* _PASSAGE_:

In a separate set of experiments by modifying rat cholesterol status with the diet containing 2 % cholesterol for several months we generated animal model, that expressed brain amyloid similar to amyloid deposition of Alzheimer's disease brain specimens [4, 6, fr3, fr4, fr5]. We then prepared slices from the hippocampus, maintained them live in vitro, and subjected to the study of cholesterol synthesis by labeling with radioactive acetate. After labeling the lipids were extracted from slices, separated by thin layer chromatography, and quantitated by radioactivity counting. This methodology allowed us to quantitate the higher rate of cholesterol and phospholipids synthesis in rats fed a cholesterol diet, and to conclude that brain cholesterol synthesis upregulation is a possible cause (but NOT a consequence) of Alzheimer's-like brain amyloid. Most important, we also performed electrophysiological analysis of slices. We found that cholesterol-fed rats lack hippocampal LTP and thus have impaired synaptic plasticity [4, 6] It is notable that impaired LTP could be reversed by the reversal of a 2% cholesterol diet to a regular diet for an extended period of time. It is in accord with the notion that the rate of cholesterol turnover in the brain is very low, and thus requires long time for a disturbance (or a correction in case of the opposite order of events) to yield appreciable change. Our functional analysis data significantly extended several earlier histochemical reports that demonstrated amyloid buildup in rabbits and in amyloid precursor protein transgenic mice fed a cholesterol diet (see Refs. 4, 5, 6 for details).
CHOLESTEROL, AMYLOID b AND ALZHEIMER’S CSF-HDL
Our other study  showed that Alzheimer’s patients have unique pattern of HDL distribution in the CSF, the lipoprotein fraction that is especially important in cholesterol transport in tissue environment and across the body, and that has soluble form of Ab as an apolipoprotein constituent . Particularly we observed an increase in content of soluble Ab and selected apolipoproteins in the HDL subfraction called HDL1. Remembering a special role for HDL1 in reverse cholesterol transport on one hand, and the role for Ab in cholesterol esterification (that causes HDL size change and the formation of HDL1, Ref.3) we interpreted our data as an additional piece in Alzheimer’s cholesterol puzzle [3, 4].

* _DATA EXCERPTS_:
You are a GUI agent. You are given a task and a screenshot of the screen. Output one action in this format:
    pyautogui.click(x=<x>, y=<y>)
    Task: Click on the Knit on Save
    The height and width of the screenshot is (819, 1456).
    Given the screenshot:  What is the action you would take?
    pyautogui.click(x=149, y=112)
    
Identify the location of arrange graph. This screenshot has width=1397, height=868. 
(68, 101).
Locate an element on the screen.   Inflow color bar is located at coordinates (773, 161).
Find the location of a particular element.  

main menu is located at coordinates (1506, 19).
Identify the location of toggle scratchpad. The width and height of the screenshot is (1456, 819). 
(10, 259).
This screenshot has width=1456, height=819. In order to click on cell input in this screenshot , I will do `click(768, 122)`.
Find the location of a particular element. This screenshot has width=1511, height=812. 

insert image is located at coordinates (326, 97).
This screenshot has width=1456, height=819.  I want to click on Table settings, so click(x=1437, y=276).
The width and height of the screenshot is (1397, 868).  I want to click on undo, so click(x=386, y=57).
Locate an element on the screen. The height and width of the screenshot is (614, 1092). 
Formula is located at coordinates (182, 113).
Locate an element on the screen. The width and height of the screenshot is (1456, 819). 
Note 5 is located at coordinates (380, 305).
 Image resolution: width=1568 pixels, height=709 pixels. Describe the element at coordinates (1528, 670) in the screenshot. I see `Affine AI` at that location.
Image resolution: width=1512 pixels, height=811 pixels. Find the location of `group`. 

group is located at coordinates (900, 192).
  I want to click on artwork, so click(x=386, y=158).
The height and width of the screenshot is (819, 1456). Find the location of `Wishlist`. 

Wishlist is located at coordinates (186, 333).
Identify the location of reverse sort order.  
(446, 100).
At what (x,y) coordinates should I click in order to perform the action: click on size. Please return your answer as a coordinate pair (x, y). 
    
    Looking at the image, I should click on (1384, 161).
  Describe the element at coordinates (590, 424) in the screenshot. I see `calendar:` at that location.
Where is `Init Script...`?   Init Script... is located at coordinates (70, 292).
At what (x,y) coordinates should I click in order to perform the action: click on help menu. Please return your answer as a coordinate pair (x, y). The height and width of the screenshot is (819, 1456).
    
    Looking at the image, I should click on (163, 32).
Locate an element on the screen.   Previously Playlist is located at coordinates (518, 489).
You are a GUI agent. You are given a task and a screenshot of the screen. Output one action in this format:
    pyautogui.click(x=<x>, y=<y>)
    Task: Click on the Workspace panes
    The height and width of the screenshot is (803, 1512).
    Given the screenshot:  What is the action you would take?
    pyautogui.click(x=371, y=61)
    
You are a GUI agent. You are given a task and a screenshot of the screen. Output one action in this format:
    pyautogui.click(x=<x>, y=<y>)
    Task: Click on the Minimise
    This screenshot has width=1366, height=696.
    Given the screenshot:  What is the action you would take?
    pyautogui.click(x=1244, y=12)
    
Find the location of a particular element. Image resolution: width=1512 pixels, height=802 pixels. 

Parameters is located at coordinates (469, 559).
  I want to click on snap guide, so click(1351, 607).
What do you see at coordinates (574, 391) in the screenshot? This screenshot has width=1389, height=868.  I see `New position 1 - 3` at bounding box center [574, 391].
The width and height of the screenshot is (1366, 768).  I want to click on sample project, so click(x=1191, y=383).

* _EXERCISE BRIEF_:
Write out, word for word, the part of the passage on cholesterol and Alzheimer's disease that runs from "CHOLESTEROL, AMYLOID b" up to and including "puzzle [3, 4].".

* _RESULT FOR THIS TASK_:
CHOLESTEROL, AMYLOID b AND ALZHEIMER’S CSF-HDL
Our other study  showed that Alzheimer’s patients have unique pattern of HDL distribution in the CSF, the lipoprotein fraction that is especially important in cholesterol transport in tissue environment and across the body, and that has soluble form of Ab as an apolipoprotein constituent . Particularly we observed an increase in content of soluble Ab and selected apolipoproteins in the HDL subfraction called HDL1. Remembering a special role for HDL1 in reverse cholesterol transport on one hand, and the role for Ab in cholesterol esterification (that causes HDL size change and the formation of HDL1, Ref.3) we interpreted our data as an additional piece in Alzheimer’s cholesterol puzzle [3, 4].